▶ Supplied text:

The geological history of the Earth, the emergence of life, the diversity of ancient flora and fauna, and the evolution of humans will be key themes of investigation for scientists in a new UNSW research centre.
PANGEA – the Palaeontology, Geobiology and Earth Archives Research Centre in the School of Biological, Earth and Environmental Sciences – was launched this week by science journalist and ABC Radio National broadcaster Robyn Williams AM.
UNSW Associate Professor Darren Curnoe, who co-discovered the remains of an enigmatic group of ancient humans in China dubbed the Red Deer Cave people, has been appointed director.
“Our vision is to illuminate Earth’s past for future generations,” said Associate Professor Curnoe.
“At UNSW we are fortunate in having one of Australia’s largest concentrations of researchers in palaeoscience and related earth and environmental sciences.
“Our new Centre will establish UNSW as a national leader in research, training, industry engagement and public outreach on the evolutionary history of the Earth, its interconnected systems, life and landscapes,” he said.
UNSW Professor Suzanne Hand, an expert on Australia’s ancient fauna through her research at the Riversleigh World Heritage Fossil Site in Queensland, and UNSW Professor James Goff, an expert on tsunamis and other natural hazards, have been appointed as deputy directors.
Head of the School of Biological, Earth and Environmental Science Associate (BEES), Professor David Cohen, said the School had a long and distinguished history in research and training in the earth sciences.

Stored data
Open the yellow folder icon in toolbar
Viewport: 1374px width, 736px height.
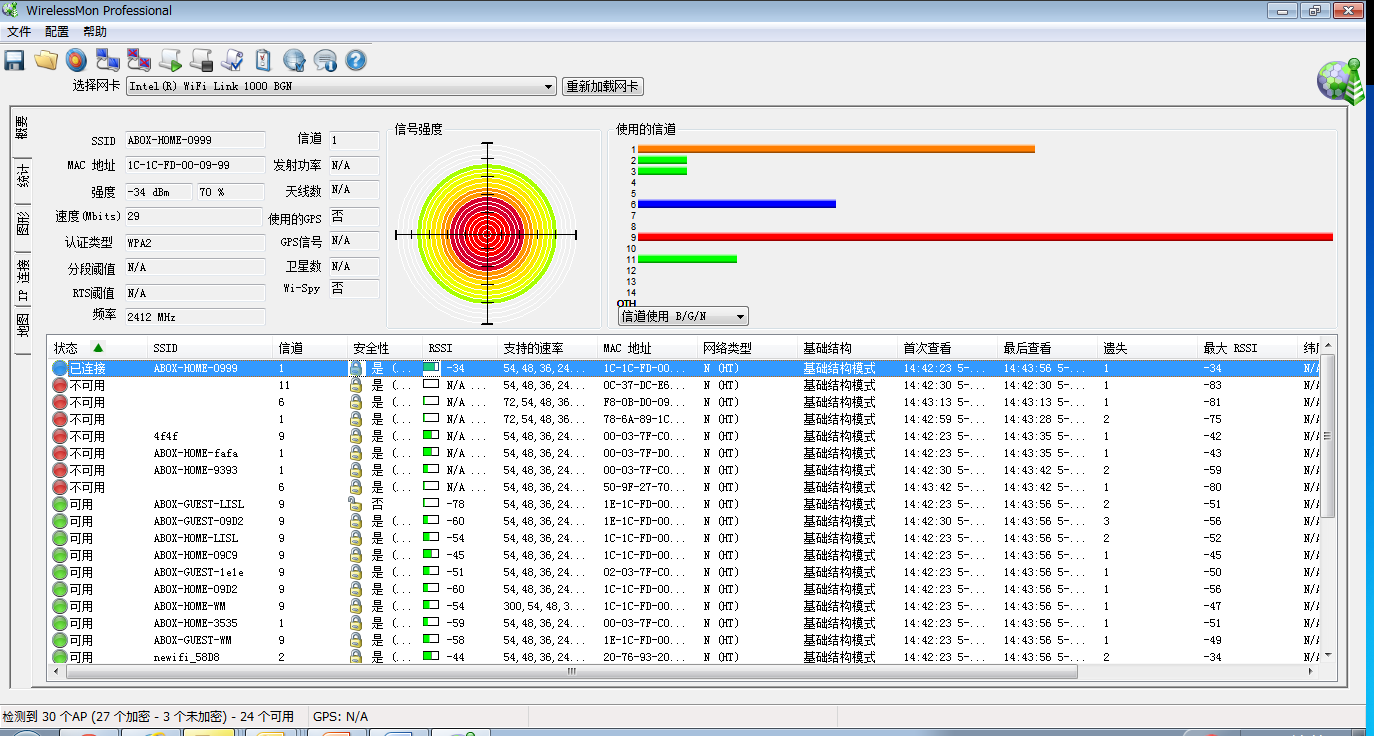pos(46,60)
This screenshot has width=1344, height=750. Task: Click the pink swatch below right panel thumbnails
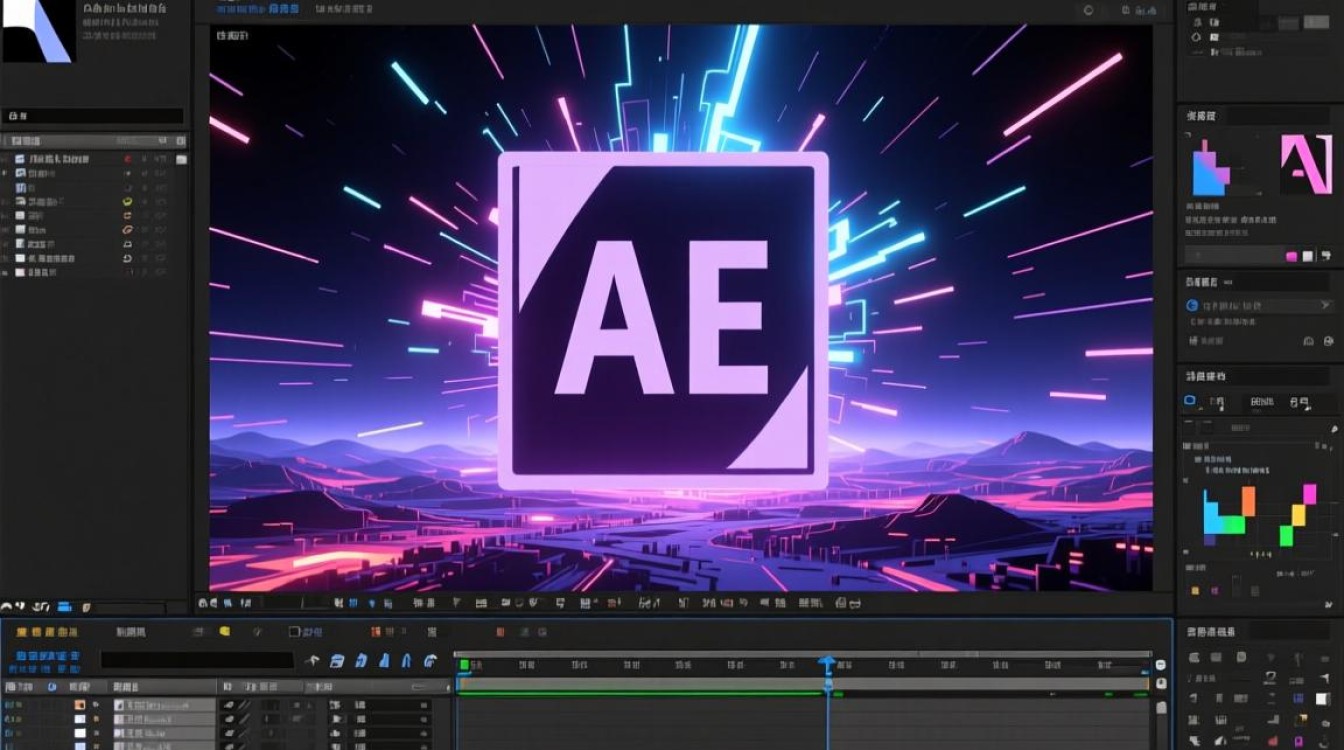tap(1291, 256)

▶ Task to carry out: In the article about the new UNSW research centre, reproduce word for word everything from "The geological history" down to "Associate Professor Curnoe.".

▶ Exercise output:
The geological history of the Earth, the emergence of life, the diversity of ancient flora and fauna, and the evolution of humans will be key themes of investigation for scientists in a new UNSW research centre.
PANGEA – the Palaeontology, Geobiology and Earth Archives Research Centre in the School of Biological, Earth and Environmental Sciences – was launched this week by science journalist and ABC Radio National broadcaster Robyn Williams AM.
UNSW Associate Professor Darren Curnoe, who co-discovered the remains of an enigmatic group of ancient humans in China dubbed the Red Deer Cave people, has been appointed director.
“Our vision is to illuminate Earth’s past for future generations,” said Associate Professor Curnoe.